Good lord. Totally bizarre and unkind of you OP

OneToThree · 26/06/2022 13:43

Chill out, sleepovers = little sleep.
Either allow them or don’t but don’t punish her.

ManateeFair · 26/06/2022 13:44

keepsane · 26/06/2022 12:11

No they were no dads present as she is a single mum. It just wouldn't have been allowed at my house. When my DD has had sleepovers they are always in bed at reasonable hour

“In bed” is not the same as “asleep”. I was always “in bed” at a reasonable hour at sleepovers but we were still whispering and giggling until god knows when. The mother can’t physically force your daughter to sleep.

TankFlyBossW4lk · 26/06/2022 13:45

I feel so sorry for your poor daughter. If this is how you react over nothing, how will you cope with the inevitable real problems.

RudsyFarmer · 26/06/2022 13:49

I certainly don’t think it’s ‘completely normal’. What were they doing at that time? I’m going to hazard a guess there were screens involved.

Bbq1 · 26/06/2022 13:49

keepsane · 26/06/2022 12:07

Just picked up my 8 year old DD from a sleepover at her friend from schools house and it turns out she and her friend were up until 4.30 am.
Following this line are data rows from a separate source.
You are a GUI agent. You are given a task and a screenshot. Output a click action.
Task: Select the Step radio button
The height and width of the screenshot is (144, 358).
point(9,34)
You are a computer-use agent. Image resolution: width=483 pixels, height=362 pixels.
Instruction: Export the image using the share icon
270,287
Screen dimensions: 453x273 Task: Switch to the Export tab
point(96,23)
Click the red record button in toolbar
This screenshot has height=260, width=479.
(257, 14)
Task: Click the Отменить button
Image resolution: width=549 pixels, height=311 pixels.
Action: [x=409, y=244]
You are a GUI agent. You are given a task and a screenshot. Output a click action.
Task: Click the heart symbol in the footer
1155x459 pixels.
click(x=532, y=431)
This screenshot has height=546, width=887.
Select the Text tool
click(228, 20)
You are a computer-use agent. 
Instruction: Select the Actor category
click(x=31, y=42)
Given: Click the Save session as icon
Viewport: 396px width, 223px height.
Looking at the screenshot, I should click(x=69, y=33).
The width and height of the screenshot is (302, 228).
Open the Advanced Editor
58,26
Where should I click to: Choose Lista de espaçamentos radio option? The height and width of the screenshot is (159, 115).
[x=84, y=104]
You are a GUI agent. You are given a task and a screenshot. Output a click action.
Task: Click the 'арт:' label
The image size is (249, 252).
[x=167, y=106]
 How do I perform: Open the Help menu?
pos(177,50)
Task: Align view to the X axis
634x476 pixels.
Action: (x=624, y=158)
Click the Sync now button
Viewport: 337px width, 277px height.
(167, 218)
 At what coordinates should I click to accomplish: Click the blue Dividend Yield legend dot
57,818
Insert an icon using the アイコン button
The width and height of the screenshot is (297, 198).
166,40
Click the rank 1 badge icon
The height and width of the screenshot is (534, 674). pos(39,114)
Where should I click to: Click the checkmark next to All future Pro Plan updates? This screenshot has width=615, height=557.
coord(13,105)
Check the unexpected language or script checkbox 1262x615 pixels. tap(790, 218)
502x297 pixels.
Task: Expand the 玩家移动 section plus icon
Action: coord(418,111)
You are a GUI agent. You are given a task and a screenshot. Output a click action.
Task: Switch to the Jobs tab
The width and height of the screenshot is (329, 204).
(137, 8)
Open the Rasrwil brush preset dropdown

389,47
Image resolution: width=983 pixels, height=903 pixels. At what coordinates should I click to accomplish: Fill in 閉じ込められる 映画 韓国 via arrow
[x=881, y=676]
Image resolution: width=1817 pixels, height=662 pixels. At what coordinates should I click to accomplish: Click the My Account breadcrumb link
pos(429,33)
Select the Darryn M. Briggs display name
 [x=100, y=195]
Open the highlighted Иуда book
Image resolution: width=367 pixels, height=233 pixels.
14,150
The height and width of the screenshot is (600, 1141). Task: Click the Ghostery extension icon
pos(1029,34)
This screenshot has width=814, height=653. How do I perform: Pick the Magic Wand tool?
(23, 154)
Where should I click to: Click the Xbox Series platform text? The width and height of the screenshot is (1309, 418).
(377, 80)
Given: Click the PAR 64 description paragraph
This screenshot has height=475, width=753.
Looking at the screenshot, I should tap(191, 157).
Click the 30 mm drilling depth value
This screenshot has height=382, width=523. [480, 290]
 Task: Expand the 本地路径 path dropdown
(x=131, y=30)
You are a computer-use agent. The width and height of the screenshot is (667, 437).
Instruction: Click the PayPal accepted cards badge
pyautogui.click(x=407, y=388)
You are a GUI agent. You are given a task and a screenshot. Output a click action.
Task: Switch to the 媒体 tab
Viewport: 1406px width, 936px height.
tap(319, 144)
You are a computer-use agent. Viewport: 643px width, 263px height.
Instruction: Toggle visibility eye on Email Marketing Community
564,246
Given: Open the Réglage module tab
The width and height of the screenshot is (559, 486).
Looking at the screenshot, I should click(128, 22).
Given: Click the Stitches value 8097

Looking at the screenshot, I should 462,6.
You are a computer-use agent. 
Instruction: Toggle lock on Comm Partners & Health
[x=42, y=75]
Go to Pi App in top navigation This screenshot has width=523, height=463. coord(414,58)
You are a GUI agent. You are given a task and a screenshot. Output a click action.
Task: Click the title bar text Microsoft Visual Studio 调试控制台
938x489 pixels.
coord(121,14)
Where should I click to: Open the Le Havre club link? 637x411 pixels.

The mum came into the room and said it was time to calm down and go to sleep...at 4.30 am!!

I'm really unhappy, in what world is letting 8 year old girls stay awake till that time unaccompanied may I add as the mum was in her bed, okay? 12 am - fair enough, maybe 1 am at a push if excited but 4.30 am is ridiculous and my DD is knackered.

I don't know whether to text the mum. She certainly won't be back there for a sleepover. AIBU?

Fgs, Op. Loosen up. Having hosted multiple sleepovers over the years for dc and he having been invited to many more, I can tell you that very little sleeping goes on at them. You sound very precious accusing the mum of not being there - she was in bed but obviously not asleep. What did you want her to do, drag her bed in there and supervise a couple of 8 years old all night long ?! Probably best your dc doesn't return, you sound very ungrateful. Get a grip or don't allow dd to attend any sleepovers ever again as if you do there will be repeat sleepless nights
It's half the fun of a sleepover.

Greyarea12 · 26/06/2022 13:49

You are totally over reacting. This is normal. My dd was at a birthday sleepover few weeks ago. They never went to sleep until 5am. She is 9. Absolutely normal and yes she was tired but got an early night that night. Not a big deal. Its one time.

FlipFlopShopInHawaii · 26/06/2022 13:49

Oh trust me, my DD is grounded after that
Your poor DD, I'm actually devastated for her 😔 🥺

Zwellers · 26/06/2022 13:54

Jeez,what will you do if your dd ever is really bad?. Lock her in he'd room until she's 18?. Ban her from having friends?. Beat her with a stick?

Hugasauras · 26/06/2022 13:57

keepsane · 26/06/2022 13:15

Oh trust me, my DD is grounded after that.

Christ, poor kid. Also where is an 8yo going on their own that means grounding has any impact? Confused

CatsAreCrackers · 26/06/2022 13:57

The whole POINT of sleepovers is to NOT sleep. You stay up giggling and being, you know, kids!! She'll soon be a teenager and then you'll be punishing her for sleeping TOO much. 😂Poor kid, lighten up!!